Nunca se defendió públicamente. Prefería cargar con el silencio antes que rebajarse a aclarar mentiras. Había aprendido que la verdad, en manos de la sociedad, era solo una historia mal contada.

Prometió algo:

“Nunca volveré a confiar en alguien.”

El tiempo siguió su curso. La empresa prosperó, pero su vida se volvió rutinaria, vacía de emoción.

Hasta que Leonor llegó.

El día que la conoció, un aroma a lavanda lo golpeó al entrar a su oficina. Su mundo de acero y papeles se vio invadido por algo cálido, suave, diferente.

—¿Qué es este olor? —gruñó, sorprendido.

—Lavanda, señor Moretti. Calma los nervios, limpia la energía —respondió ella, con una sonrisa que parecía iluminar la oficina.

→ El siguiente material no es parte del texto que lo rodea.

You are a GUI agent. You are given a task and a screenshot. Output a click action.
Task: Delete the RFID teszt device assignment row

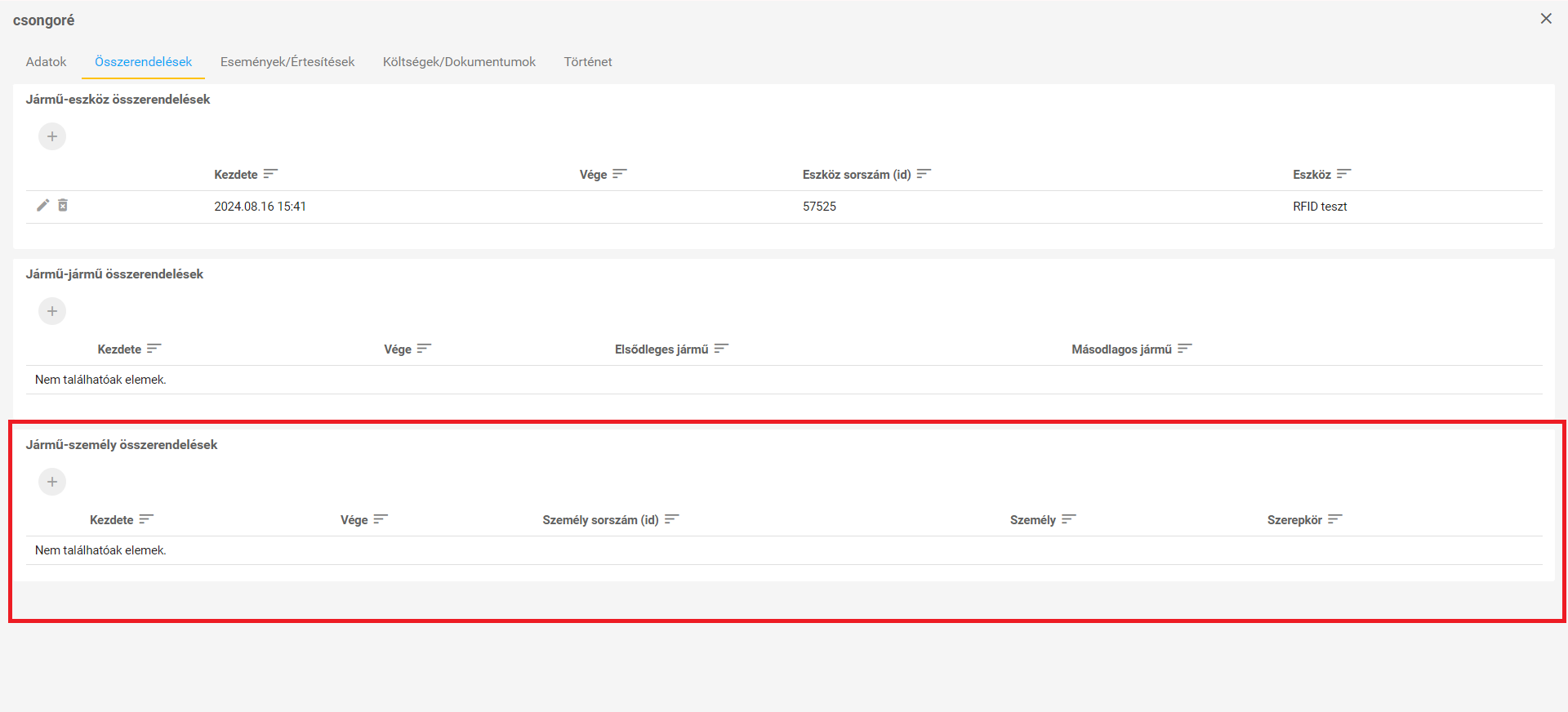click(x=63, y=206)
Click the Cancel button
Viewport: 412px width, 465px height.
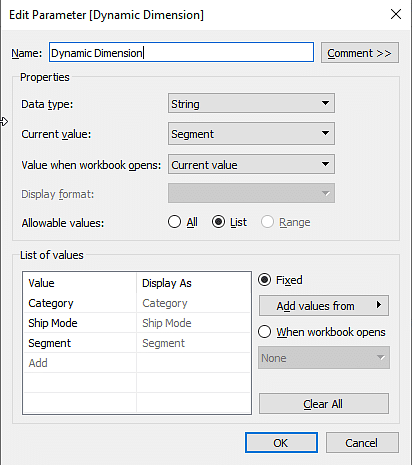(x=362, y=443)
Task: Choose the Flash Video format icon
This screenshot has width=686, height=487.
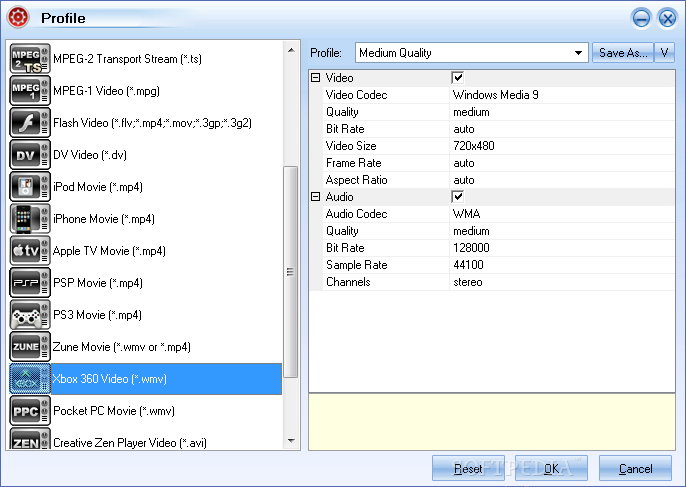Action: (x=30, y=123)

Alzó la vista. Cabello oscuro, ojos claros, sonrisa que desarmaba cualquier barrera.

—¿Quién es usted?

—Leonor. Su nueva secretaria.

Desde ese instante, algo cambió. Ella desafiaba su autoridad con dulzura, colocaba plantas donde él veía obstáculos, hablaba de energía, de estrellas, de equilibrio.
Al principio, lo irritaba. Pero pronto empezó a buscar excusas para verla: un café, una caminata corta, cualquier pretexto.

Leonor se volvió su paz.
Donde Judith representó ambición y falsedad, Leonor era luz, arte y vida.
Se casaron tres años después, en una ceremonia íntima, lejos de los medios.

Cuando su hijo nació, Alexander comprendió el significado real de la palabra “amor”.

—Alessandro —susurró Leonor, con el bebé en brazos—. Quiero que se llame como tú, pero con un toque más dulce.

Él asintió, con lágrimas que jamás pensó derramar.
Por primera vez, no sintió miedo de sentir.

Londres

Mientras tanto, Judith miraba la televisión desde su casa.
El resentimiento la devoraba. La vida que ella deseaba era ahora de otra mujer. Y lo peor: Felipe la despreciaba.

Durante tres años de matrimonio no logró darle un hijo.
Él la llamaba “inútil”, “estorbo”, “muñeca de sociedad”.
Y cuando regresó de un viaje a Italia, lo hizo con un niño en brazos y una mujer desconocida a su lado.

—Se llama Leandro —dijo sin mirarla—.
—Es mi sangre, Judith. Y tú vas a criarlo.

El niño era el recordatorio de su fracaso, el reflejo del desprecio de su marido.